I am here with Dr. Jerome Kim, who is the Director-General of the International Vaccine Institute, IVI, and an International Expert on the evaluation and development of vaccines. It’s nice to have you here, Dr. Kim.

My pleasure, Diane.

I was looking forward to this because we were introduced through our mutual friend, Rich Lofgren. I know you’re doing some interesting work in the area of looking at vaccines. I know COVID-19 is such a huge problem in the world. You’ve done work with the cholera vaccine. I was looking at the list of things. Before I give too much information, I’d like to hear from you about what you’ve worked on and how you got to this level.

It’s a long story. It’s a wonderful thing when the military will pay for medical school, and they did that.

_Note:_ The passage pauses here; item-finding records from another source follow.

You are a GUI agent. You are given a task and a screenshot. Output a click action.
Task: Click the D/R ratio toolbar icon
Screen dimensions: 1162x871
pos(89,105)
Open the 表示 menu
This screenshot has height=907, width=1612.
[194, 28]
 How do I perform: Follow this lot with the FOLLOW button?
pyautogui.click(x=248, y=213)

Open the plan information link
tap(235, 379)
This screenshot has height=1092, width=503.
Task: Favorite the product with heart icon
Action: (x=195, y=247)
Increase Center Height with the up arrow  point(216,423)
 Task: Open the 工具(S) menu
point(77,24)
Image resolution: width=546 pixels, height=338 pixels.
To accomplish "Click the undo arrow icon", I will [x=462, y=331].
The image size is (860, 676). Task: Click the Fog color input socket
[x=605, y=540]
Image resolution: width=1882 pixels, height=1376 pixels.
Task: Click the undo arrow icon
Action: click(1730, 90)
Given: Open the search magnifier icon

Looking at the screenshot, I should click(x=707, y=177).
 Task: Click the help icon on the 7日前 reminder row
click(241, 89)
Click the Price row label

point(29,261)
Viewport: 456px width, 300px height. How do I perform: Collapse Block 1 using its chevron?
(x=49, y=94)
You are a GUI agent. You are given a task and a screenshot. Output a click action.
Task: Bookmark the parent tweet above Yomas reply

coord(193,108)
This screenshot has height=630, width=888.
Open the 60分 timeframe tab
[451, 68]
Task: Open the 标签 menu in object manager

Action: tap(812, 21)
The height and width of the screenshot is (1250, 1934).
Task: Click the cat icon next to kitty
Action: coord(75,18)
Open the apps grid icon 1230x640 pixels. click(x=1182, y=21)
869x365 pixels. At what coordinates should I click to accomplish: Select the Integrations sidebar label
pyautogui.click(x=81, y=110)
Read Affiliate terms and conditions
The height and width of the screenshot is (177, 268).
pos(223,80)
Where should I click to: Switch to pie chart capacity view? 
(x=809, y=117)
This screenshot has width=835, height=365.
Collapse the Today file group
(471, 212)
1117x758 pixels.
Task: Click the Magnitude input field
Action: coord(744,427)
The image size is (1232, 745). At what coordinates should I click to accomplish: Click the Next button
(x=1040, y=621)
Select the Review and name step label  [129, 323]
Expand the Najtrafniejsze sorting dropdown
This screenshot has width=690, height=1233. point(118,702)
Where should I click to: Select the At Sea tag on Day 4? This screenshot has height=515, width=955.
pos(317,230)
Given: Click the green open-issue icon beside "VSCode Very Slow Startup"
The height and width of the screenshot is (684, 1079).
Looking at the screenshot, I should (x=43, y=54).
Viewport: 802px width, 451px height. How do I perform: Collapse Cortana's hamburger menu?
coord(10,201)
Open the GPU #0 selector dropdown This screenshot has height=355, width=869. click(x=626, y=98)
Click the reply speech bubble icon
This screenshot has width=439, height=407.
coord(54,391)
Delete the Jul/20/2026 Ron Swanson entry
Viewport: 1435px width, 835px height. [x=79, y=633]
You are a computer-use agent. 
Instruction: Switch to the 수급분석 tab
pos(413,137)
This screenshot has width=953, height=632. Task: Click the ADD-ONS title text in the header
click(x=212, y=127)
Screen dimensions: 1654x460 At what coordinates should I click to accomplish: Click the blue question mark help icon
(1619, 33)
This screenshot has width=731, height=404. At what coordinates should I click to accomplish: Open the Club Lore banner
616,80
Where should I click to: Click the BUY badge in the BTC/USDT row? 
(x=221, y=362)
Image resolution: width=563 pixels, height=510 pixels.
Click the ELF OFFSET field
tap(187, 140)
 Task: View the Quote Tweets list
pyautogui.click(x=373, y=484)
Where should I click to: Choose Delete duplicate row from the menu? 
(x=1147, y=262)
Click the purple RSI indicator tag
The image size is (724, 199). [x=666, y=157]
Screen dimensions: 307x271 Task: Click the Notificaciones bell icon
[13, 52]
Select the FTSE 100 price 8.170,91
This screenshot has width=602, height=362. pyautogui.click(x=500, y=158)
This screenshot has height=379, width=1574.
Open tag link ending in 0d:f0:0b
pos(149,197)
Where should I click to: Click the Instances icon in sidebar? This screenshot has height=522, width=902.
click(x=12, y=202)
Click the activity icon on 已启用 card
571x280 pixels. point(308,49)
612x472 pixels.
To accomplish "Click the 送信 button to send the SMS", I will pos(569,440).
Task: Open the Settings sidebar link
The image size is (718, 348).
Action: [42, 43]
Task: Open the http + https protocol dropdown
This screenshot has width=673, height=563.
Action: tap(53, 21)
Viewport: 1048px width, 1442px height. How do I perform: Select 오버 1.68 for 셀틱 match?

I was working on HIV at Duke and I thought I was going to go on and do faculty stuff. When I got my first grant, I wrote back to the Air Force and said, “Can I have a further deferment?” It was the start of the Gulf War. They said, “Wait a second. Where are you and why aren’t you in the Air Force?” Before I knew it, I was assigned to the Walter Reed Army Institute of Research, working for a guy named Bob Redfield. He’s the Director of CDC in 2020, doing HIV vaccine research. Right after that, Bob left. I left with him to go to the University of Maryland. Eventually, Debbie Birx invited me back into the army to work on the HIV vaccine. I go back a long way with them.

At the end of twenty years, after having done a phase three trial in Thailand that was the first and, at this point still, the only crowd that showed an HIV vaccine could protect against infection, I was eligible to retire. A job at IVI opened up. IVI works on everything but HIV. It was a perfect way to complement an interest that I had in understanding how other vaccines are developed. The beauty of IVI is that it’s an international organization. It’s a little odd, like the United Nations or WHO, but it’s the only international organization that develops vaccines. Rather than publish papers in science, nature, and cells, we focus on getting a vaccine from our laboratory through all the stages of testing. We transfer it to a company that can make it. We help the company, usually with funding from the Gates Foundation or Korea or Sweden or India, one of our state funders. We get it approved. The World Health Organization approves it. It’s eligible for purchase by UN organizations.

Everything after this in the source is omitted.